Performance patches for the upstream Rocket Gallium driver:

| Patch | Description | Impact |
|-------|-------------|--------|
| `0003` | BO pool, cache sync reduction, NEON I/O conversion, cached submit | 12% avg latency reduction |
| `0004` | SW ops: concat, maxpool, pad, resize, logistic | YOLO mixed HW/SW execution |
| `0005` | Fix INT8 regression: batch tasks per operation | Correctness fix for upstream |

### QEMU NPU Emulator

Full-system emulation of the RK3588 NPU for development without hardware:
- Boots unmodified Armbian disk images
- Emulates CRU (Clock Reset Unit) for kernel driver probe
- NPU MMIO register model (PC, CNA, Core units)
- IOMMU stub for DMA address translation

## Benchmark Results

### MobileNetV1 224x224 INT8 (single core)

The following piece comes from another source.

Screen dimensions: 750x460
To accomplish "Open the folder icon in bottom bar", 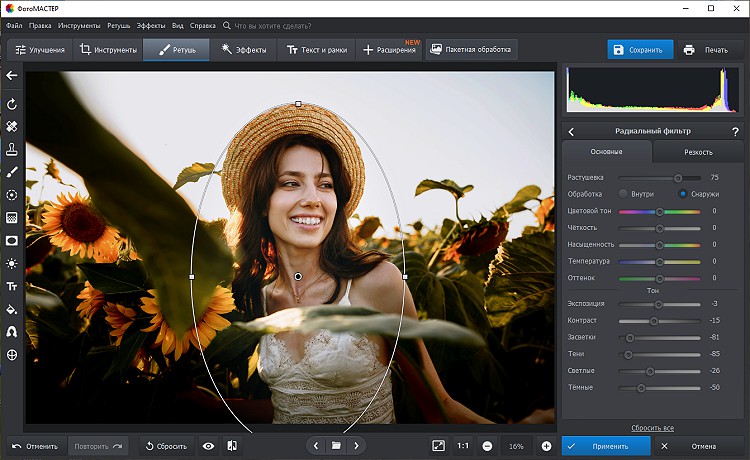I will click(x=336, y=446).
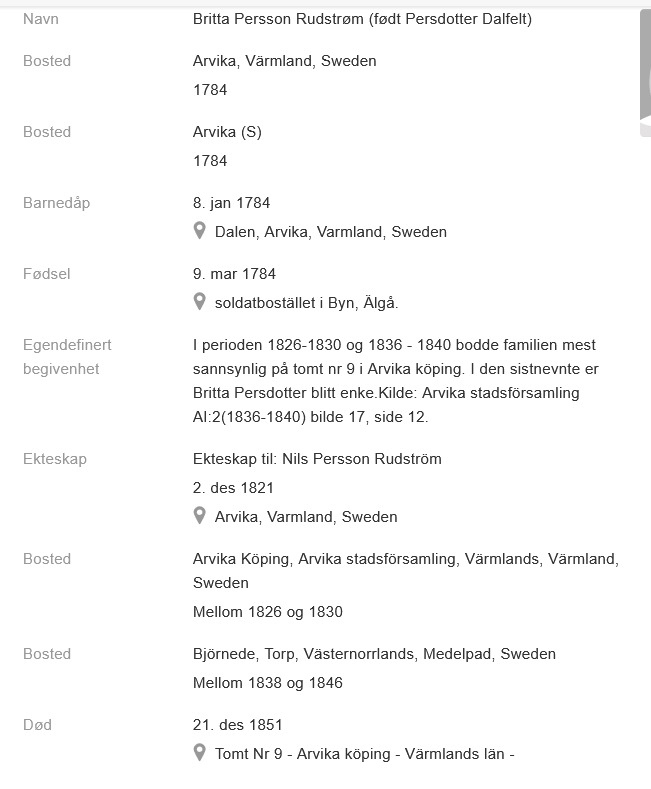Click the Ekteskap row label

[55, 459]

| Stack | Latency | Status |
|-------|---------|--------|
| RKNN proprietary (vendor kernel) | **2.6ms** | Bit-exact |
| librocketnpu (vendor kernel, BRDMA) | **10.2ms** | Bit-exact (max_diff=0) |
| Mesa Rocket + patches (mainline kernel) | **10.2ms** | Bit-exact |
| Mesa Rocket stock (mainline kernel) | 11.6ms | Bit-exact |

### YOLOv5s-relu 640x640 INT8

| Stack | Latency | Accuracy vs RKNN golden |
|-------|---------|------------------------|
| RKNN proprietary (3 cores) | **9.5ms** | Reference |
| RKNN simulator (x86, ONNX Runtime) | N/A | ~0.2 mean diff |
| librocketnpu (vendor, per-channel groups) | **292ms** | ~18-25 mean diff |

The accuracy gap is due to per-channel quantization hardware limitations — the
NVDLA-derived CNA applies one requantization scale per operation, while YOLO's
per-axis weights need per-channel scaling. librocketnpu approximates this with
scale-sorted channel grouping and BRDMA MUL correction.

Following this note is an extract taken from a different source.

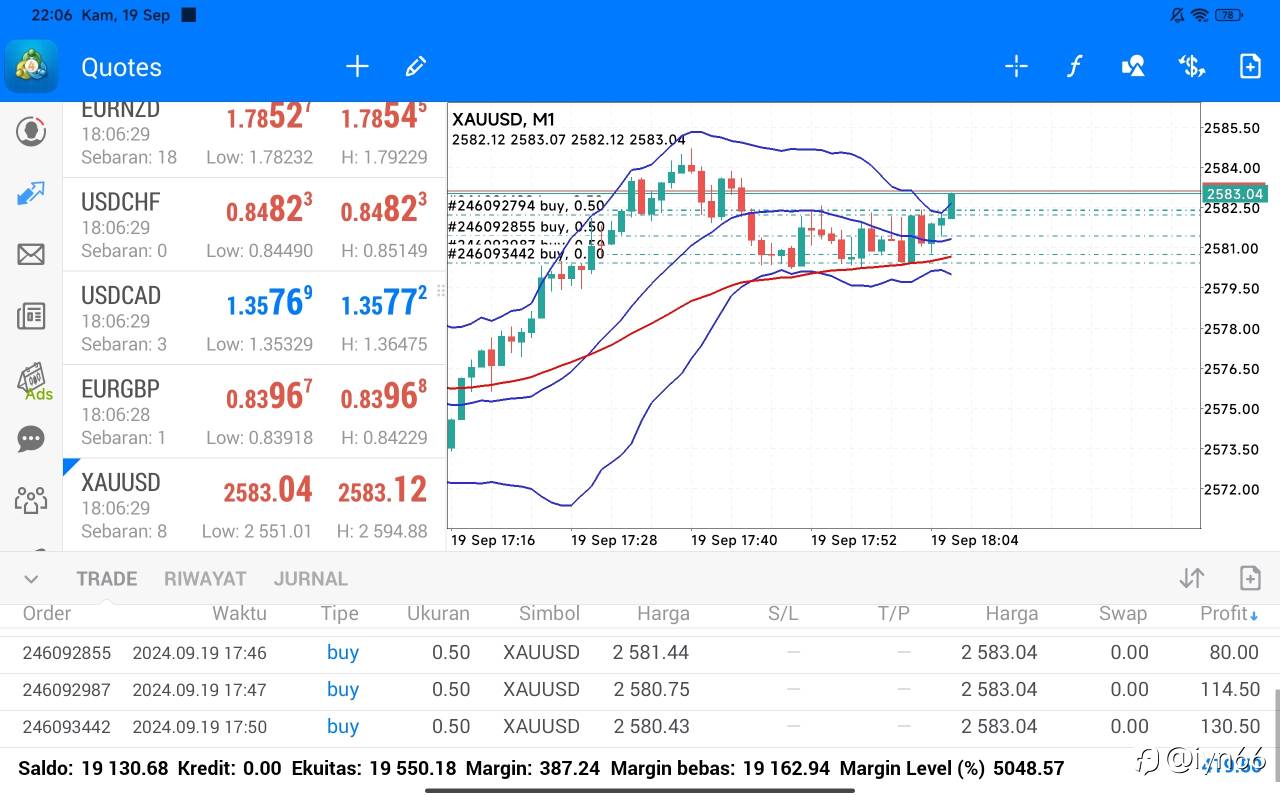Open the news icon in the sidebar
1280x800 pixels.
pos(31,317)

## NPU Hardware Architecture

The RK3588 NPU has **3 independent cores** (6 TOPS total), each with:

| Offset | Unit | Function |
|--------|------|----------|
| +0x0000 | PC (Frontend) | DMA engine: reads register command buffers, writes to CNA |
| +0x1000 | CNA | Convolution Neural Accelerator (INT8 MAC array) |
| +0x2000 | DPU + RDMA | Data Processing: bias, batch norm, element-wise, output quantization |
| +0x3000 | Core | Power, clock, interrupt control |

The NPU is **register-programmed** — no instruction set. Each "instruction" is a
`(register_address, value)` pair packed into 64-bit entries, DMA'd from memory by
the PC unit. A typical convolution requires ~130 register writes across CNA, DPU,
and RDMA units.

## Research Documents

| Document | Description |
|----------|-------------|
| [`librocketnpu/docs/compiler_architecture.md`](librocketnpu/docs/compiler_architecture.md) | Open-source NPU compiler design (ONNC, TVM, MLIR comparison) |
| [`optimization_report.md`](optimization_report.md) | Mesa Rocket driver optimizations (12% latency reduction) |
| [`rocket_ioctl_analysis.md`](rocket_ioctl_analysis.md) | Decoded IOCTL protocols for Rocket and RKNPU drivers |
| [`npu_research_report.md`](npu_research_report.md) | Full research report: architecture, ftrace, driver comparison |
| [`per_axis_quantization_research.md`](per_axis_quantization_research.md) | Per-channel quantization hardware investigation |

## Board Setup

| | |
|---|---|
| Board | Orange Pi 5 Plus (RK3588, 16GB LPDDR4X, 233GB eMMC) |
| OS | Armbian 25.11.1 Noble (Ubuntu 24.04) |
| Kernels | 6.18.10-current-rockchip64 (mainline) / 6.1.115-vendor-rk35xx (vendor) |

## License

librocketnpu: MIT. Research documents and patches: as noted per file.